• Preface: This is a bit of a rant. I don’t hate WordPress and I appreciate the effort all of the contributors have put in to it. I just need to blow off some steam.

    I am tasked with migrating a large static site to WordPress which involves a large number of pages. Thousands of them. I know know there are some other performance issues related to how permalinks are handled, but this one is completely senseless.

    It takes a ridiculously long time to bring up the “Add Page” screen in the admin. Wondering what could be so difficult about rendering an edit screen, I profiled it. Found this query used to populate the “Parent” menu:

    SELECT *
    FROM wp_posts
    WHERE (post_type = 'page'
    AND post_status = 'publish')
    ORDER BY menu_order,wp_posts.post_title ASC

    Really?!? WordPress is selecting *, every column (including post_content), from every single page, and on top of that ordering the result by two unindexed columns, one of which can’t be indexed because it is a text column, just to render the options for parent field?

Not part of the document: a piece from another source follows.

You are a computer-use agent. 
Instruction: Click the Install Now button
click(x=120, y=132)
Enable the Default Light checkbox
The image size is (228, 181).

    The select * doesn’t really make the query itself any slower, but it slows everything else down to load the content of every page in to memory to display a select menu that only needs select id, post_title, post_parent.

    The real query performance issue is the order by. Ordering a large result set by two unindexed columns, increases the query execution time for me by 5,300%.

    The “All Pages” screen has similar over selection and and unindexed ordering issues as well. It was just slightly less surprising there.